**STATED TASK**
Can you copy the records below word for word, from their first line through the line containing "new (697, 887)", leaving out the pictures?

[Rows on where targets appear]
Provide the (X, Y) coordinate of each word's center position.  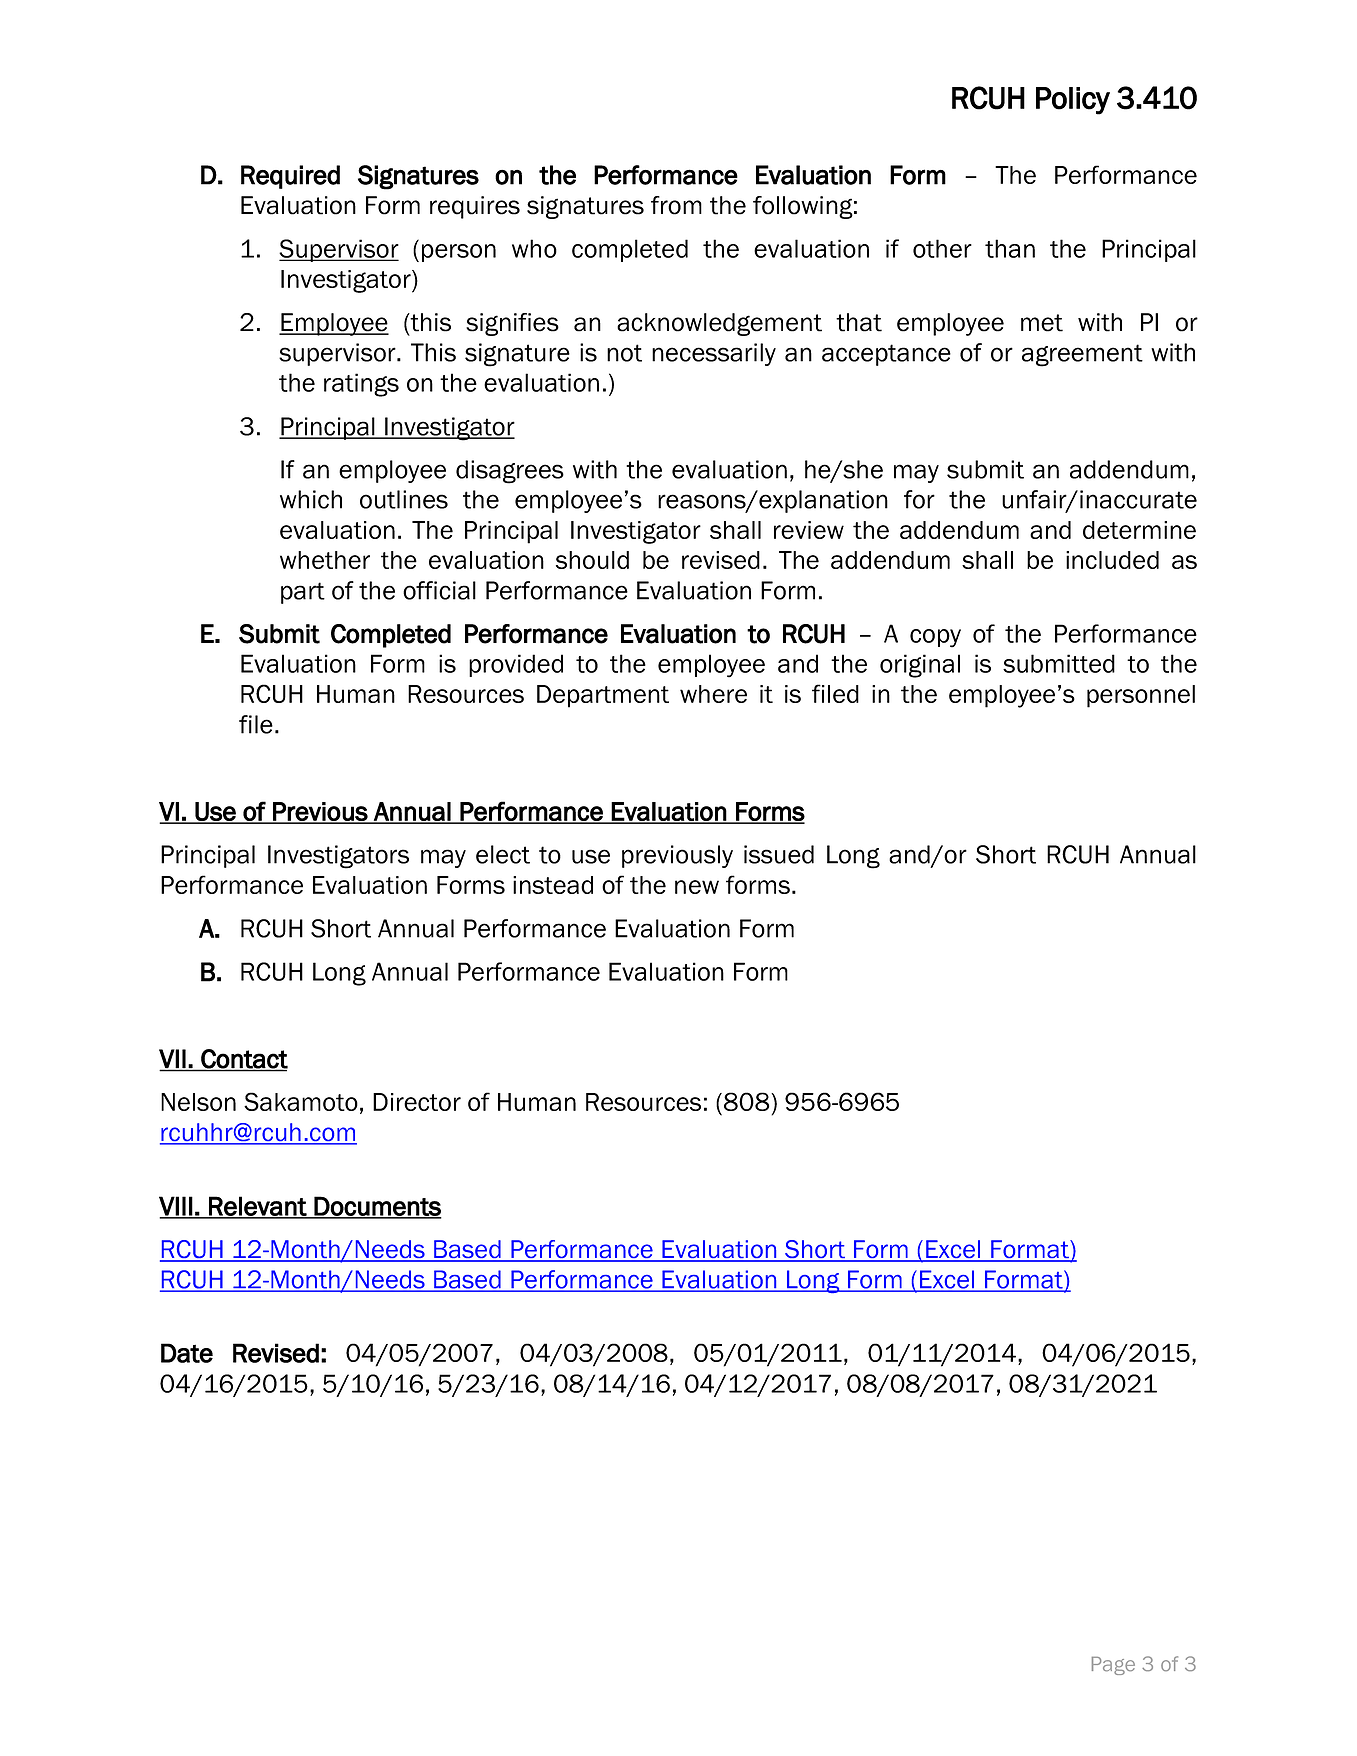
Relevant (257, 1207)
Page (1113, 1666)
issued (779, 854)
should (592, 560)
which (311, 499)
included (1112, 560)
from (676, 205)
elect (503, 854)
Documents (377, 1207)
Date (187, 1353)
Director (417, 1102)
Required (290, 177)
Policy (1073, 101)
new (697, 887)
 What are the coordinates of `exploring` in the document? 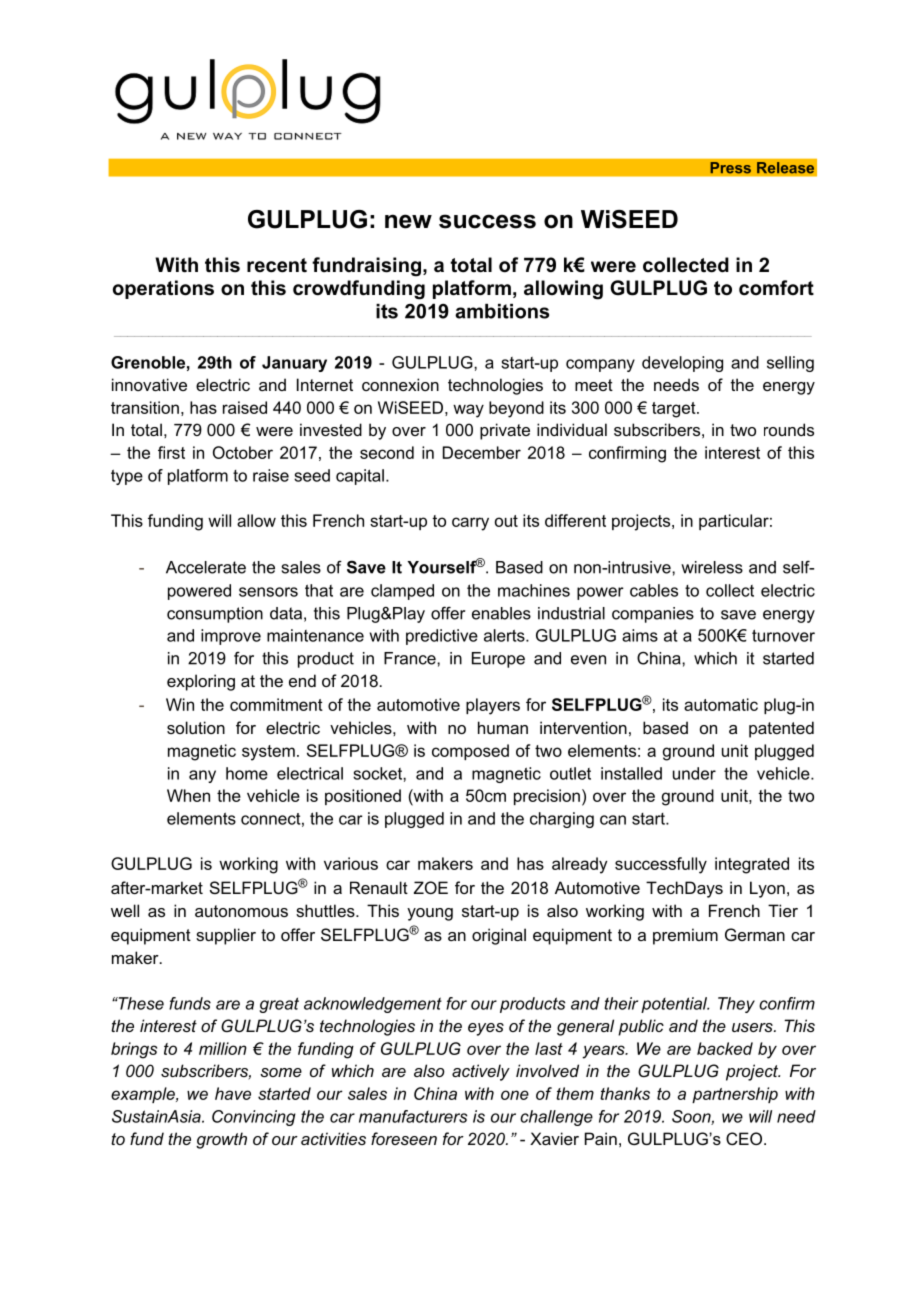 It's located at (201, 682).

**RESPONSE TO THE EXERCISE**
Provide the (X, Y) coordinate of each word's center position.  
Relevant (257, 1207)
Page (1113, 1666)
issued (779, 854)
should (592, 560)
which (311, 499)
included (1112, 560)
from (676, 205)
elect (503, 854)
Documents (377, 1207)
Date (187, 1353)
Director (417, 1102)
Required (290, 177)
Policy (1073, 101)
new (697, 887)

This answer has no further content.